§ Directions
1: According to the abstract on otitis media and speech disorder risk, how many typically developing children of Native American background were followed in the tribal health clinic?
2: Reproduce word for word part of the abstract on otitis media and speech disorder risk. Begin at the words "Shriberg, Lawrence D.;" and stop after "Block, Michael G.".

Risk for Speech Disorder Associated With Early Recurrent Otitis Media With Effusion: Two

Shriberg, Lawrence D.; Flipsen Jr, Peter; Thielke, Helen; Kwiatkowski, Joan; Kertoy, Marilyn K.; Katcher, Murray L.; Nellis, Robert A.; Block, Michael G.
February 2000
Journal of Speech, Language & Hearing Research;Feb2000, Vol. 43 Issue 1, p79
Academic Journal
The goals of this two-part series on children with histories of early recurrent otitis media with effusion (OME) were to assess the risk for speech disorder with and without hearing loss and to develop a preliminary descriptive-explanatory model for the findings. Recently available speech analysis programs, lifespan reference data, and statistical techniques were implemented with three cohorts of children with OME and their controls originally assessed in the 1980s: 35 typically developing 3-year-old children followed since infancy in a university-affiliated pediatrics clinic, 50 typically developing children of Native American background followed since infancy in a tribal health clinic, and (in the second paper) 70 children followed prospectively from 2 months of age to 3 years of age and older. Dependent variables included information from a suite of 10 metrics of speech production (Shriberg, Austin, Lewis, McSweeny, & Wilson, 1997a, 1997b). Constraints on available sociodemographic and hearing status information limit generalizations from the comparative findings for each database, particularly data from the two retrospective studies. The present paper reports findings from risk analysis of conversational speech data from the first two cohorts, each of which included retrospective study of children for whom data on hearing loss were not available. Early recurrent OME was not associated with increased risk for speech disorder in the pediatrics sample but was associated with approximately 4.6 (CI = 1.10-20.20) increased risk for subclinical or clinical speech disorder in the children of Native American background. Discussion underscores the appropriateness of multifactorial risk models for this subtype of child speech disorder.

§ Collected material
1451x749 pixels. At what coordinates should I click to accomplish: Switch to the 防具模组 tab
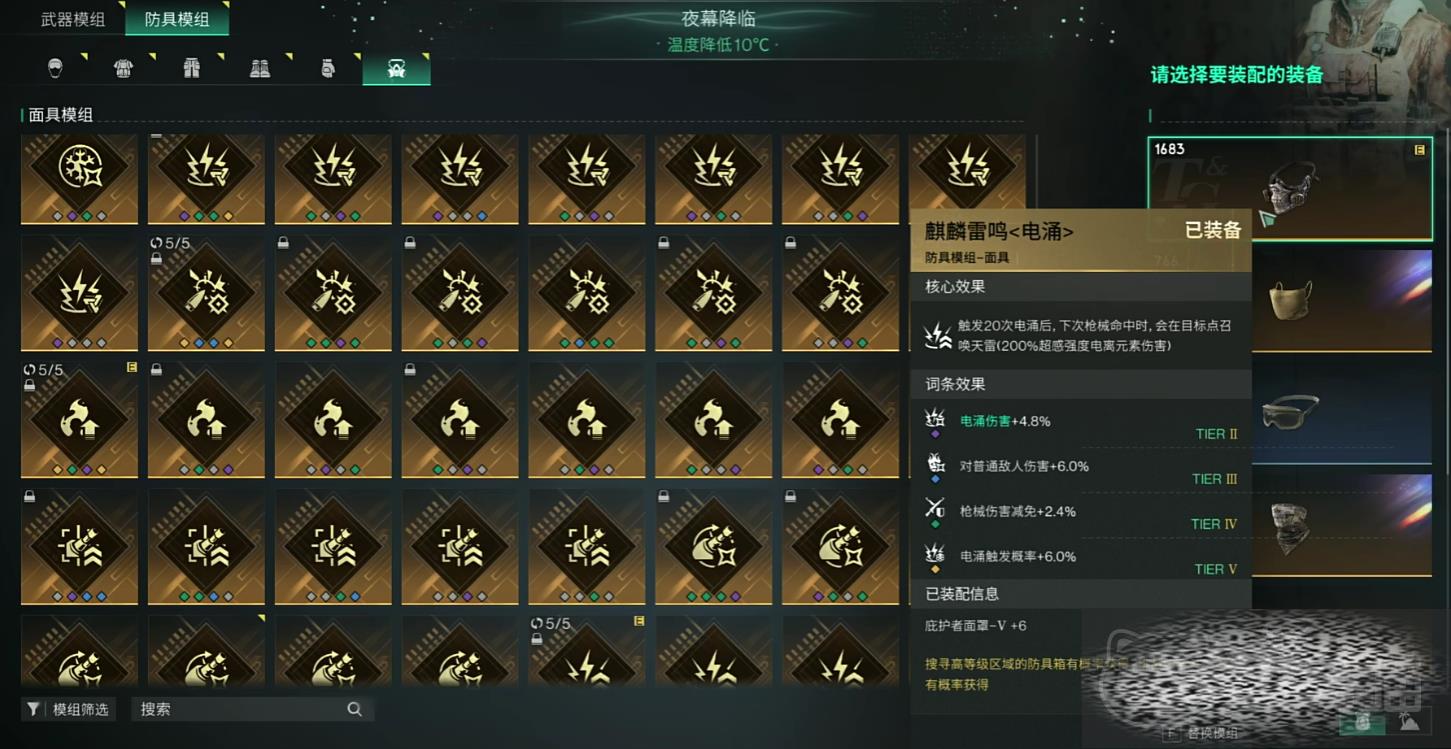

§ Answers below
1: 50

2:
Shriberg, Lawrence D.; Flipsen Jr, Peter; Thielke, Helen; Kwiatkowski, Joan; Kertoy, Marilyn K.; Katcher, Murray L.; Nellis, Robert A.; Block, Michael G.